Drift Protocol, a Solana-based decentralized exchange, confirmed it was hit in a roughly $280 million exploit, calling the breach a “highly sophisticated operation.” The team said preliminary findings show attackers abused Solana’s durable nonces — a mechanism that lets users pre-sign transactions — to gain unauthorized administrative control and rapidly drain funds. Drift paused deposits and withdrawals and coordinated with security firms, bridges and exchanges after detecting the attack.

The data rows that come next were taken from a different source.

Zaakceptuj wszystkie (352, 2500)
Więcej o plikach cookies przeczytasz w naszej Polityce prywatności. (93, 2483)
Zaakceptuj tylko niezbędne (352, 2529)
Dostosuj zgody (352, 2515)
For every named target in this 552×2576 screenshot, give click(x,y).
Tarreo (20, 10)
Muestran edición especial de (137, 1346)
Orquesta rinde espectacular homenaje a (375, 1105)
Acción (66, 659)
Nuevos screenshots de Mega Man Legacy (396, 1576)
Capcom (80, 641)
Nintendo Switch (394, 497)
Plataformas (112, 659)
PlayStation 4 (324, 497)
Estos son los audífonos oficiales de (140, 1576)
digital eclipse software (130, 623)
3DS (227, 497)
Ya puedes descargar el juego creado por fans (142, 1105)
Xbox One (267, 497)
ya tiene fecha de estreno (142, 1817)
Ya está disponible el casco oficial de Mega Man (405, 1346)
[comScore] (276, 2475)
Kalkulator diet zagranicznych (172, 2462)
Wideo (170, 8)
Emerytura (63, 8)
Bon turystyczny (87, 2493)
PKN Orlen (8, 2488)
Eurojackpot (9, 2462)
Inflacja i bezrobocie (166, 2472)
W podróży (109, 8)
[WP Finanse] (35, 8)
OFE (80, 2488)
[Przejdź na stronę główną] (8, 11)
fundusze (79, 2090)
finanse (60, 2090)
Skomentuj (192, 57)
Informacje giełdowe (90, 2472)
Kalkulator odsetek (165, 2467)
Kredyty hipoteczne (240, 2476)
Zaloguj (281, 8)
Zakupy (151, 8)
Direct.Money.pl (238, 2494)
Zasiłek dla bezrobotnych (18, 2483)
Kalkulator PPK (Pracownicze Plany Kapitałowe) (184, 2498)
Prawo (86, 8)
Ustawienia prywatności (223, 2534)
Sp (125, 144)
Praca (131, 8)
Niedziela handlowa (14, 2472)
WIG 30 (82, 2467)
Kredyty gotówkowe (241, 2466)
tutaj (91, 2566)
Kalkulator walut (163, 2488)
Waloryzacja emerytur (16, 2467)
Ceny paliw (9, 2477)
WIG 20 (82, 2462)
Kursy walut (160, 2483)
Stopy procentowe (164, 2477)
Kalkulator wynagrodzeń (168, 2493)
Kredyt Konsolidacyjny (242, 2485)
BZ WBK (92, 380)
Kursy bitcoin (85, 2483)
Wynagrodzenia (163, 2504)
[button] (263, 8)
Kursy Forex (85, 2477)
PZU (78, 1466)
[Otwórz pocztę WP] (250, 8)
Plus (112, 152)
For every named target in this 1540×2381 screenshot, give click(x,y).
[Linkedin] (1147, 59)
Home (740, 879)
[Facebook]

The theft, which began Wednesday, involved multiple assets including Circle’s USDC and various altcoins. Onchain data showed the exploiter converted the bulk of stolen assets into USDC and later bridged the funds to Ethereum. Reports indicate the exploiter had purchased about 130,262 ETH (around $267 million) by the time of reporting.
The incident stands out because it appears to exploit a legitimate Solana transaction feature rather than a straightforward smart-contract bug. Durable nonces allow transactions to bypass standard expiration windows and enable pre-signed transactions for future execution, offline signing, or complex multisig workflows. Drift said the attacker leveraged durable-nonce-based pre-signed transactions to obtain administrative access and execute malicious operations almost immediately after submission. While durable nonces have not commonly been the sole cause of major exploits, developers have warned that delayed-execution features introduce complexity and can increase risk if misused or combined with other vulnerabilities.
The attack has also renewed scrutiny of Circle, issuer of USDC. Investigators and onchain sleuths noted the exploiter took hours to swap roughly $270 million into USDC before bridging to Ethereum, and argued Circle had a window of several hours to freeze the funds but did not. Critics contrasted Circle’s response with prior incidents where wallets were blacklisted. Some industry observers stressed that while Circle can freeze funds, it is not always obligated to do so — and suggested that proposed regulatory frameworks such as the GENIUS Act could change how and when centralized issuers must intervene.
The episode adds to ongoing debate over whether centralized platforms should intervene during blockchain attacks. The investigator ZachXBT has repeatedly questioned Circle’s actions in recent incidents; Circle CEO Jeremy Allaire has said the company acts on law enforcement requests when freezing funds.